Characterizing topological phases for strongly interacting fermions in the mixed-state regime remains a major challenge. Here we introduce a general and numerically efficient framework to diagnose mixed-state topological phases in strongly interacting systems via the disorder parameter (DP) of the U(1) charge operator. Specifically, from the finite-size scaling of the second derivative of the DP generating function, we introduce the topological scaling indicator, which exhibits a characteristic linear scaling with the system's linear dimension for topological phases, a signature that vanishes upon transition into a topologically trivial phase. Crucially, we develop an efficient determinant Quantum Monte Carlo algorithm that facilitates the evaluation of this indicator in interacting systems. We apply our approach to two paradigmatic models: for the Kane-Mele-Hubbard model, we successfully map the interaction-driven transition from a quantum spin Hall insulator to a trivial Mott insulator. Furthermore, our method circumvents the limitations imposed by the severe sign problem in the Haldane-Hubbard model, enabling robust identification of the quantum anomalous Hall phase at accessible temperatures. This work provides a powerful and accessible tool for the numerical exploration of topological phenomena in interacting mixed states, opening a pathway to study systems previously inaccessible due to computational obstacles.

Figures (8)

• Figure 1: (a) $F(\theta)$ calculated from the 1D SSH model ($\beta=10.0$ and $L=128$). In the topological phase ($\delta t=-0.1$), a distinct cusp emerges at $\theta=\pi$, which is absent in the trivial phase ($\delta t=0.1$). (b) Response of $F(\pi)$ to a threaded magnetic flux $2\pi\tau$ in the Haldane model. A sharp cusp develops exclusively in the topological phase ($M < 3\sqrt{3}\lambda$). The parameters are $t_1 = 1.0$, $\lambda = 0.1$, $L_x= L_y = 36$ and $\beta = 10.0$. (c,d) The topological scaling indicator $\mathcal{F}$ scales linearly with $\Delta L_x$ in the Haldane model ($M=0, \lambda=0.1$). (c) The slope of $\mathcal{F}$ is proportional to $1/L_y$ at fixed $\beta=10$. (d) The results of $\mathcal{F}$ for fixed $L_y=12$ under different $\beta$.

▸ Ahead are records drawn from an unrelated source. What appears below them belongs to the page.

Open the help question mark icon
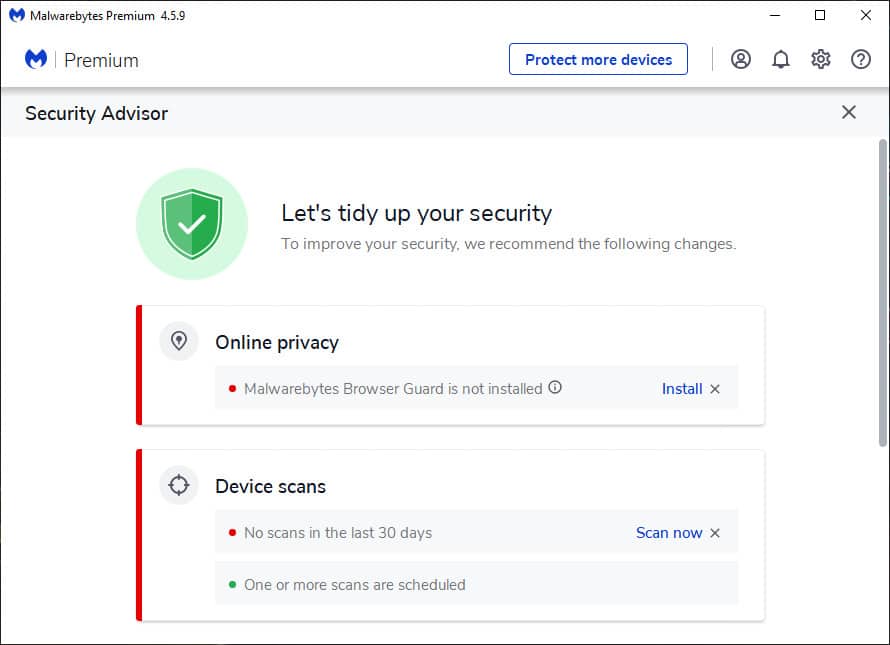click(x=860, y=59)
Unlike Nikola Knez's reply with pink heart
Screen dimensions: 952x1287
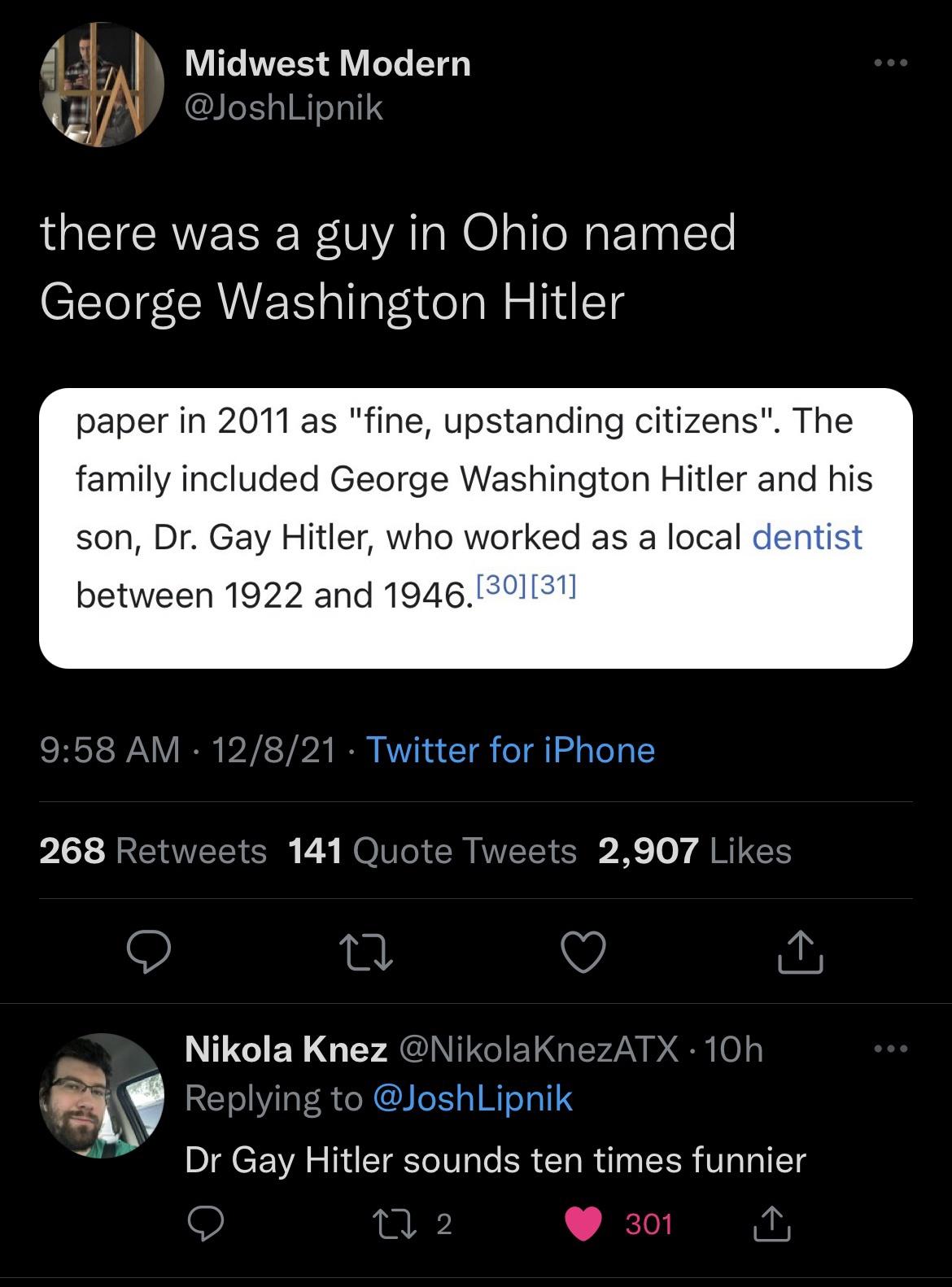(x=583, y=1224)
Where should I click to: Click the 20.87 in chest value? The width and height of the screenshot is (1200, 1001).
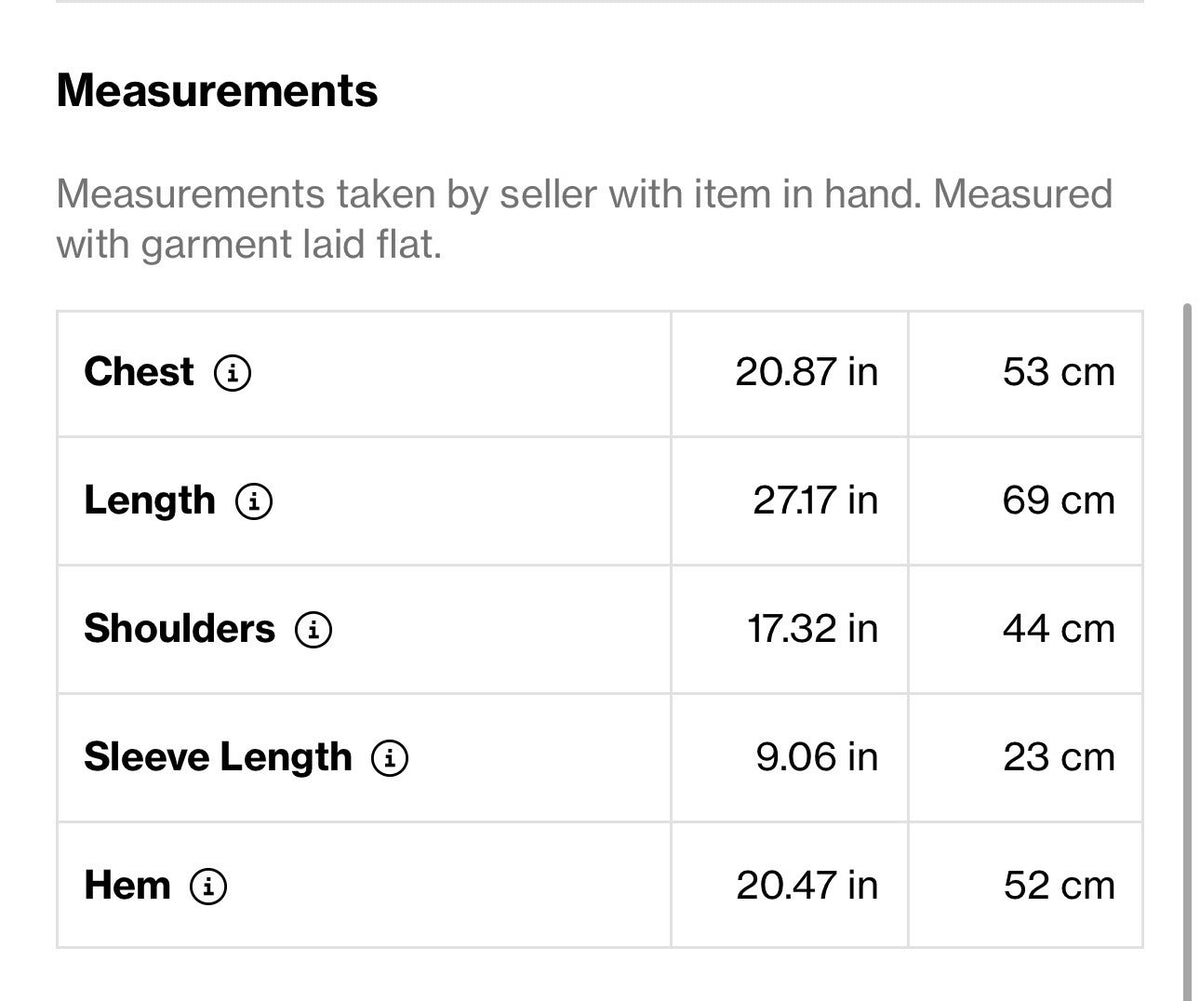tap(806, 372)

• Figure 2: (a) Distinct linear scaling of $\mathcal{F}$ with $\Delta L_x$ for different $L_y$, calculated in the topological phase ($U = 2.5$) of KMH model at $\beta = 5.0$. (b) Linear scaling of $\mathcal{F}$ with $\Delta L_x$ for fixed $L_y = 8$ at different inverse temperatures $\beta$. The reference system used in defining $\mathcal{F}$ has $L_x^0 = 7$.
• Figure 3: The results of TSI $\mathcal{F}$ across the quantum phase transition in the KMH model. The inverse temperature is fixed at $\beta=8$. (a) Deep in the topological phase ($U = 3.6$), $\mathcal{F}$ exhibits the expected linear relation with $\Delta L_x$. the reference system size is $L_x^0 = 7$. (b) Approaching the phase transition ($U = 4.5$), the linear scaling remains robust, confirming the persistence of the topological phase even as correlations strengthen. The reference size is increased to $L_x^0 = 9$. (c)In the trivial AFM insulating phase ($U=6.0$), the linear scaling breaks down entirely and the TSI is suppressed towards zero, correctly identifying the non-topological nature of the state.

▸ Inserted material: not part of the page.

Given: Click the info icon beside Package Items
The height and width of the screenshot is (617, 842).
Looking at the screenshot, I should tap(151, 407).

• Figure 4: The results of TSI in the HH model, with the inverse temperature fixed at $\beta = 3.6$ where the sign problem is still moderate. (a) $\mathcal{F}$ exhibits a clear linear relation with $\Delta L_x$, with the slope inversely proportional to $L_y$, indicating a topologically nontrivial phase. (b) The linear relation disappears, and $\mathcal{F}$ nearly vanishes, suggesting a transition into a topologically trivial insulating phase.
• Figure S1: (a) $F(\theta)$ in the trivial ($\delta t=0.25$) and topological ($\delta t=-0.1$) regimes, showing a cusp only in the latter. (b) $F(\theta)$ in the topological regime ($\delta t=-0.1$) for various system sizes $L$. (c) $F^{(1)}(\theta)$ in the topological regime ($\delta t=-0.1$) for different $L$, exhibiting a divergence at $\theta=\pi$ as $L$ increases. The inverse temperature is set to $\beta = 1.0$ throughout.